▶ [节选内容]:
* * * * *

"""滞后采样与序列重排工具。

该模块提供通用的可用性滞后处理能力，包括：
1. 从配置中解析滞后策略；
2. 基于不同分布（均匀 / 截断几何）为每个样本采样滞后步数；
3. 按需对文本或向量序列执行滞后重排，同时统计滞后直方图与边界处理情况。

所有函数均默认使用中文注释，方便在实验记录或复现时快速理解处理逻辑。
"""

from __future__ import annotations

import math
import random
from collections import Counter
from dataclasses import dataclass
from logging import getLogger
from typing import Any, Dict, Iterable, List, Optional, Sequence, Tuple, Union

import torch


@dataclass
class LagPolicy:
    """封装滞后策略超参数，便于在不同组件之间传递。"""

    max_lag: int = 0
    min_lag: int = 0
    mode: str = "uniform"
    geometric_p: float = 0.5
    drop_border: bool = False
    clamp_border: bool = True
    seed: Optional[int] = None

    @property
    def enabled(self) -> bool:
        """辅助属性：判断是否真正启用滞后机制。"""
        return self.max_lag > 0


def config_lookup(config_obj: Any, key: str, default: Any = None) -> Any:
    """兼容不同配置对象类型的统一取值函数。"""
    if isinstance(config_obj, dict):
        return config_obj.get(key, default)
    if hasattr(config_obj, "final_config_dict"):
        return config_obj.final_config_dict.get(key, default)
    if hasattr(config_obj, "get"):
        try:
            return config_obj.get(key, default)
        except TypeError:
            pass
    try:
        return config_obj[key]
    except Exception:
        return default


def parse_lag_policy(config_obj: Any, section: str = "news_lag") -> LagPolicy:
    """从配置中读取滞后相关超参数。

    参数
    -----
    config_obj: dict-like
        任意可索引的配置对象。
    section: str
        滞后参数所在的小节名称，默认为 `news_lag`。
    """
    section_cfg = {}
    raw_section = config_lookup(config_obj, section, None)

* * * * *

▶ [工作说明]:
1. 根据滞后采样模块代码回答下列问题：
(a) LagPolicy 中 mode 字段的默认值是什么？
(b) parse_lag_policy 的 section 参数默认取什么值？
(c) enabled 属性在什么条件下返回真？
2. 请接续滞后采样模块代码，从它停下的地方往下写。
以下清单在此不起任何作用。

▶ [原始数据]:
* * * * *

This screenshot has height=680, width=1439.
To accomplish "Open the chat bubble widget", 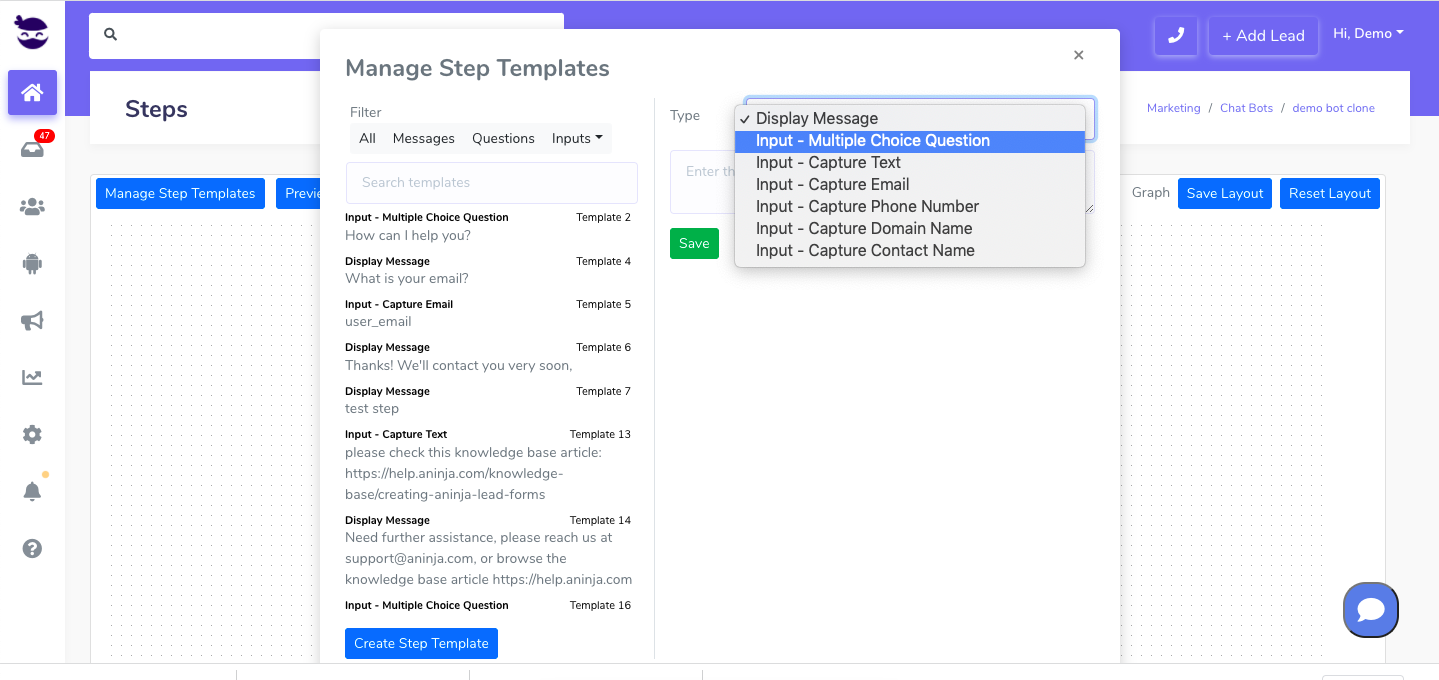I will pyautogui.click(x=1370, y=609).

* * * * *

▶ [按序答案]:
1.
(a) 默认值是 "uniform"。
(b) 默认取 "news_lag"。
(c) 当 max_lag 大于 0 时返回真。

2.
    if isinstance(raw_section, dict):
        section_cfg = raw_section
    elif isinstance(config_obj, dict) and section in config_obj and isinstance(config_obj[section], dict):
        section_cfg = config_obj[section]

    # 兼容旧版平铺式配置
    fallback_section = config_lookup(config_obj, "news_lag", {})
    max_lag = config_lookup(section_cfg, "max_lag", config_lookup(config_obj, "news_lag_strength", config_lookup(fallback_section, "max_lag", 0)))
    min_lag = config_lookup(section_cfg, "min_lag", config_lookup(config_obj, "news_lag_min", config_lookup(fallback_section, "min_lag", 0)))
    mode = config_lookup(section_cfg, "mode", config_lookup(config_obj, "news_lag_mode", config_lookup(fallback_section, "mode", "uniform")))
    geometric_p = float(config_lookup(section_cfg, "geometric_p", config_lookup(config_obj, "news_lag_geometric_p", config_lookup(fallback_section, "geometric_p", 0.5))))
    drop_border = bool(config_lookup(section_cfg, "drop_border", config_lookup(config_obj, "news_lag_drop_border", config_lookup(fallback_section, "drop_border", False))))
    clamp_border = bool(config_lookup(section_cfg, "clamp_border", config_lookup(config_obj, "news_lag_clamp_border", config_lookup(fallback_section, "clamp_border", True))))
    seed = config_lookup(section_cfg, "seed", config_lookup(config_obj, "news_lag_seed", config_lookup(fallback_section, "seed", config_lookup(config_obj, "seed", None))))

    # 清洗取值，确保安全边界
    max_lag = int(max(0, max_lag or 0))
    min_lag = int(max(0, min_lag or 0))
    if max_lag == 0:
        min_lag = 0
    else:
        min_lag = min(min_lag, max_lag)
    mode = str(mode or "uniform").lower()
    geometric_p = float(min(max(geometric_p, 1e-6), 1.0))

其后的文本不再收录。